Verder dient aan belanghebbende het voor de behandeling in beroep en hoger beroep betaalde griffierecht van in totaal € 188 te worden vergoed.

Beslissing

Het Gerechtshof:
  • vernietigt de uitspraak van de Rechtbank;
  • vernietigt de uitspraak op bezwaar;
  • wijzigt de beschikking aldus dat de waarde van de onroerende zaak wordt vastgesteld op € 370.000;
  • vermindert de aanslagen dienovereenkomstig;
  • veroordeelt de Heffingsambtenaar tot vergoeding van de door belanghebbende gemaakte proceskosten vastgesteld op een bedrag van € 3.435,50; en
  • gelast de Heffingsambtenaar belanghebbende een bedrag van € 188 aan griffierecht te vergoeden.
Deze uitspraak is vastgesteld door Chr.Th.P.M. Zandhuis, S.E. Postema en W. de Wit, in tegenwoordigheid van de griffier A.S.H.M. Strik. De beslissing is op 13 november 2024 in het openbaar uitgesproken.
Een afschrift van deze uitspraak is in Mijn Rechtspraak geplaatst.
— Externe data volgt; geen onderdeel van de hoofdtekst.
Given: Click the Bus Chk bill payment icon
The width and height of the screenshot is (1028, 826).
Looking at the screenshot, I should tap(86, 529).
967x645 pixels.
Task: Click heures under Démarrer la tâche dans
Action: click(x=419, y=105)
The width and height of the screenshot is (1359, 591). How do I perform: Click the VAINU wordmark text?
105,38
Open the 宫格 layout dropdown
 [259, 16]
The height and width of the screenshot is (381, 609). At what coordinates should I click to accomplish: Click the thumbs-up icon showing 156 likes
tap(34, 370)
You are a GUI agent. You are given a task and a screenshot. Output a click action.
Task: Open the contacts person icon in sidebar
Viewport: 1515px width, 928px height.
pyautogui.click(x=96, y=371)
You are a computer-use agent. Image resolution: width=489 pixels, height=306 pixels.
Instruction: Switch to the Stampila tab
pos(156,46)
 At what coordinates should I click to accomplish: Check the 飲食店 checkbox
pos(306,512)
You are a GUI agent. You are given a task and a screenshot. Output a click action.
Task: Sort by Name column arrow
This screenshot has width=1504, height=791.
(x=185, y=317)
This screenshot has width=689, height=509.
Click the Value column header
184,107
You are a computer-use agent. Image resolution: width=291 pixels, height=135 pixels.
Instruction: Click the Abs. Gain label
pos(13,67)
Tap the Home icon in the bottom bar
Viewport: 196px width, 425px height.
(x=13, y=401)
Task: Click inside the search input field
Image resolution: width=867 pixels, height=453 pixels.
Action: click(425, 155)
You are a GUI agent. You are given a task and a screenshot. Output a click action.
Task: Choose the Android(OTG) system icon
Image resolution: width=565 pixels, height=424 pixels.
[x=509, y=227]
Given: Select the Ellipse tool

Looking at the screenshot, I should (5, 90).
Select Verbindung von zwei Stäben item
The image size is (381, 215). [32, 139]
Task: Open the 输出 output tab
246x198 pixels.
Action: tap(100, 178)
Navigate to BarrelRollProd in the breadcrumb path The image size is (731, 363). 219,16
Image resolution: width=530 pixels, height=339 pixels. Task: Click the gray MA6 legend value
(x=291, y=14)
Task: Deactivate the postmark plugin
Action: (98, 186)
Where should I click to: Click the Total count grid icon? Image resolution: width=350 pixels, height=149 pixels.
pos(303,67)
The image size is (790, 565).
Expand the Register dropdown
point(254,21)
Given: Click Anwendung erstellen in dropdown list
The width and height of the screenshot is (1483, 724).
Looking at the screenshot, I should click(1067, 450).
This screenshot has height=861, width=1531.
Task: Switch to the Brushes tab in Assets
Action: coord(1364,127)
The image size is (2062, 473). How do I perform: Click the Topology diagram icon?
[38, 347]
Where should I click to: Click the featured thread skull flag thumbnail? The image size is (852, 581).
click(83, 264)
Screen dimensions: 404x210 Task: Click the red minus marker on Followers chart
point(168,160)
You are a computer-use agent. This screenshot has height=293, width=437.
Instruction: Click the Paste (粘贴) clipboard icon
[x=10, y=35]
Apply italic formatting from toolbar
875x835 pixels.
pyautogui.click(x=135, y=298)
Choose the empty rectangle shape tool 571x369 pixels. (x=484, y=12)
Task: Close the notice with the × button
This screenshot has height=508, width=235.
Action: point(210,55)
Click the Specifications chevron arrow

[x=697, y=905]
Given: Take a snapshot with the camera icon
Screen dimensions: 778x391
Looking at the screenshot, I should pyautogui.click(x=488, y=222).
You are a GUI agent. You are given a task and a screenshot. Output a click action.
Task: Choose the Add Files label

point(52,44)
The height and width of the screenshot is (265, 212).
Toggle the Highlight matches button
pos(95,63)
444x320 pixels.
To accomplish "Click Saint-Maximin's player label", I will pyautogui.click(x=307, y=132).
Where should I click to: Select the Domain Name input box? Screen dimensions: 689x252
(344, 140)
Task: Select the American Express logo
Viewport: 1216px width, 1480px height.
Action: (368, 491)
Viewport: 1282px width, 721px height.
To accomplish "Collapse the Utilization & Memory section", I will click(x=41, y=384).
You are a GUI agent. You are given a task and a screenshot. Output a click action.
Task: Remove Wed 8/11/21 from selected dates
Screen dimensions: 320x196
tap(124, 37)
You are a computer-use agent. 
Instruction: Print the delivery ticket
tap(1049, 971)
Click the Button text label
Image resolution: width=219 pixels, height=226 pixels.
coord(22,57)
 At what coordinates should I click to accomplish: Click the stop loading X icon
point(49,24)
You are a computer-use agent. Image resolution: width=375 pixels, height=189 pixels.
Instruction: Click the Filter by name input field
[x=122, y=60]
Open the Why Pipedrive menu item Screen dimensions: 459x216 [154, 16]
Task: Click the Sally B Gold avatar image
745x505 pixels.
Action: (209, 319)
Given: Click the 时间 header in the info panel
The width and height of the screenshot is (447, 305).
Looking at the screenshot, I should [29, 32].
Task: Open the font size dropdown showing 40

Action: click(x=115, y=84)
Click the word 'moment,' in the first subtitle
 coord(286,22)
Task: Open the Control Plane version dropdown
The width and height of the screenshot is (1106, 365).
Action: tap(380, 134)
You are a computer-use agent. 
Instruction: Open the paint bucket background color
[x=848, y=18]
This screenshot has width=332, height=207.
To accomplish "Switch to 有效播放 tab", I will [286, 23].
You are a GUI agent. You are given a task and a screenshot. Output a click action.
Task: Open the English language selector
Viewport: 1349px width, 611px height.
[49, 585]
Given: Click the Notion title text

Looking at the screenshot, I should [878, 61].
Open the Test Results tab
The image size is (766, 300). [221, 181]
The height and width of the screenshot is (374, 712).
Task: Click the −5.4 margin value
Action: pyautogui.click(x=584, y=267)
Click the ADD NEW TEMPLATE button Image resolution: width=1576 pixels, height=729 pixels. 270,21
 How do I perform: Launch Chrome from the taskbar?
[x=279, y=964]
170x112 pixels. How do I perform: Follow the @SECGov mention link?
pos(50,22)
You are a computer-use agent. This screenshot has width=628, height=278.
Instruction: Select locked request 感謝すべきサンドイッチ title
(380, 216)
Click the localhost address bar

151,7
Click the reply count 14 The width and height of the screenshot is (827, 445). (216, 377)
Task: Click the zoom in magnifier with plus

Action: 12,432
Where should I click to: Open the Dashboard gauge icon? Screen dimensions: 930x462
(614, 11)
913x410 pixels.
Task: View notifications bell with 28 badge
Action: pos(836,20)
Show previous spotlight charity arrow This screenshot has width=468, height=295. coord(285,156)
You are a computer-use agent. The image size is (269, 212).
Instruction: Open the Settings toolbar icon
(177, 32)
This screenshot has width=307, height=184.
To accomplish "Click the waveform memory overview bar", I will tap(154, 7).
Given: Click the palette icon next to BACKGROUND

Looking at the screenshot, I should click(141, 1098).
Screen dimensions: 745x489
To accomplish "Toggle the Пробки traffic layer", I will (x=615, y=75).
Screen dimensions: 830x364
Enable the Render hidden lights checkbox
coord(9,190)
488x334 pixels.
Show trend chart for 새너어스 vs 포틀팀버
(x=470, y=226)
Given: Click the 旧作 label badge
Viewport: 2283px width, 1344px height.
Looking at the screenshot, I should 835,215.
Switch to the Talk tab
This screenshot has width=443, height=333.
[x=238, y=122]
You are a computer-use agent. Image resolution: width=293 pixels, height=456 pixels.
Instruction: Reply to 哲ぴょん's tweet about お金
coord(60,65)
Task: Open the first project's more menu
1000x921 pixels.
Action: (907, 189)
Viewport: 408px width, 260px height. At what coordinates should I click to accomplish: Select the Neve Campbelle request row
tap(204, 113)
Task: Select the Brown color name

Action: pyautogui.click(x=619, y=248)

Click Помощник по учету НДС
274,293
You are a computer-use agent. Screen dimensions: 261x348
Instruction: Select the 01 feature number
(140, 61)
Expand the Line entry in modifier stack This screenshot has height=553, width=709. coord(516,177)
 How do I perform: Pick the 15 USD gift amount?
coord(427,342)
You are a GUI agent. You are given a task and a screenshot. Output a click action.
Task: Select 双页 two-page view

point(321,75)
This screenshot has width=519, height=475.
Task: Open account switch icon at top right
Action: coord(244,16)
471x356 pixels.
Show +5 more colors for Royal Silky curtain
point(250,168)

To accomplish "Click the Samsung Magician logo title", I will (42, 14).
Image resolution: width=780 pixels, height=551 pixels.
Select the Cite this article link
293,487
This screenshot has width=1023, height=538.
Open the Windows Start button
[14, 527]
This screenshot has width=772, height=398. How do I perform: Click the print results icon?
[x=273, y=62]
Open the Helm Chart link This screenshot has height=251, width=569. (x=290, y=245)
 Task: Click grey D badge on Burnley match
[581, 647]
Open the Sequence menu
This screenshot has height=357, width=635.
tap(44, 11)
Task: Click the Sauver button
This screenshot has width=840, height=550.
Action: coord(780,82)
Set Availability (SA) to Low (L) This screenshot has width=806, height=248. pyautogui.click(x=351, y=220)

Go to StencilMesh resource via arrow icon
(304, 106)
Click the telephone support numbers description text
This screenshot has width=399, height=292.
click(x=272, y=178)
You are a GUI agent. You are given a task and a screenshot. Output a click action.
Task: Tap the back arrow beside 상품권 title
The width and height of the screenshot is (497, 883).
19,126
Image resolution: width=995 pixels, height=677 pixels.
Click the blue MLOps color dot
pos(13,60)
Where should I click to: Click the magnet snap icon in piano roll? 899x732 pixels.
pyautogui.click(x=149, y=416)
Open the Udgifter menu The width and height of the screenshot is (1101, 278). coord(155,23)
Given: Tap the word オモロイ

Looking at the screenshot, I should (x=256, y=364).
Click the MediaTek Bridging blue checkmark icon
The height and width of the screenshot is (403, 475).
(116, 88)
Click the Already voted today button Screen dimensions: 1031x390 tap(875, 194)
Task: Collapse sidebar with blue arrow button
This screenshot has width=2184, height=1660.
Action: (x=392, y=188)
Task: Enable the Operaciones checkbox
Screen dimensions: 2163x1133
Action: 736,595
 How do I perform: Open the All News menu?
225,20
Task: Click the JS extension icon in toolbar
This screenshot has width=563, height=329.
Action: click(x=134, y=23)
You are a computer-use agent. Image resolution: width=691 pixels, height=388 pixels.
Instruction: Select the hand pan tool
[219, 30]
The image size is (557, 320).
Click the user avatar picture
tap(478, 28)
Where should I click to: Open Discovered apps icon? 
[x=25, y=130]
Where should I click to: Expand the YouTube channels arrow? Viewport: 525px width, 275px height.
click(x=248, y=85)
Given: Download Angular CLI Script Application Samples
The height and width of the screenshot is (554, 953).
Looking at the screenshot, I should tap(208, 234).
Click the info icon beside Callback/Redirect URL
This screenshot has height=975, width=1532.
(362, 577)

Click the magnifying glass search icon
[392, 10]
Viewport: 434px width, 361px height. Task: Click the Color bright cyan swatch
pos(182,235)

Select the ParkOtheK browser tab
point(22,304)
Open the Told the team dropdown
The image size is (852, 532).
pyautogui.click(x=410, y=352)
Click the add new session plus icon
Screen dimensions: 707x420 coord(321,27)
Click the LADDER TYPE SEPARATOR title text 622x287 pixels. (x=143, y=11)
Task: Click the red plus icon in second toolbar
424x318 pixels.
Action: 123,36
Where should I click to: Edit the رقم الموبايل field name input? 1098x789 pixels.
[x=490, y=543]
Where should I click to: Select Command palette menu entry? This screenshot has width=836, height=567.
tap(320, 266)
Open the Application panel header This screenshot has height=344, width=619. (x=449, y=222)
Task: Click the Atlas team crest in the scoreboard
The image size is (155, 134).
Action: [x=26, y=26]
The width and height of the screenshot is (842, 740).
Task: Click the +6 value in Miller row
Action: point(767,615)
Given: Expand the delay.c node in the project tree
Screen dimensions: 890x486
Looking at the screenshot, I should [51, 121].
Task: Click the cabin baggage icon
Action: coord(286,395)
Indien u niet digitaal procedeert, is een afschrift aangetekend per post verzonden op:
Tegen deze uitspraak kunnen beide partijen binnen zes weken na de verzenddatum beroep in cassatie instellen bijde Hoge Raad der Nederlanden via het webportaal van de Hoge Raad www.hogeraad.nl.
Bepaalde personen die niet worden vertegenwoordigd door een gemachtigde die beroepsmatig rechtsbijstand verleent, mogen per post beroep in cassatie instellen. Dit zijn natuurlijke personen en verenigingen waarvan de statuten niet zijn opgenomen in een notariële akte. Als zij geen gebruik willen maken van digitaal procederen kunnen deze personen het beroepschrift in cassatie sturen aande Hoge Raad der Nederlanden (belastingkamer), Postbus 20303, 2500 EH Den Haag.
Alle andere personen en gemachtigden die beroepsmatig rechtsbijstand verlenen, zijn in beginsel verplicht digitaal te procederen (zie www.hogeraad.nl).
Bij het instellen van beroep in cassatie moet het volgende in acht worden genomen:

1 - bij het beroepschrift wordt een afschrift van deze uitspraak gevoegd;

2 - (alleen bij procederen op papier) het beroepschrift moet ondertekend zijn;

3 - het beroepschrift moet ten minste het volgende vermelden:

a. - de naam en het adres van de indiener;
b. - de dagtekening;
c. - de vermelding van de uitspraak waartegen het beroep in cassatie is gericht;
d. - de gronden van het beroep in cassatie.
Voor het instellen van beroep in cassatie is griffierecht verschuldigd. Na het instellen van beroep in cassatie ontvangt de indiener een nota griffierecht van de griffier van de Hoge Raad. In het cassatieberoepschrift kan de Hoge Raad verzocht worden om de wederpartij te veroordelen in de proceskosten.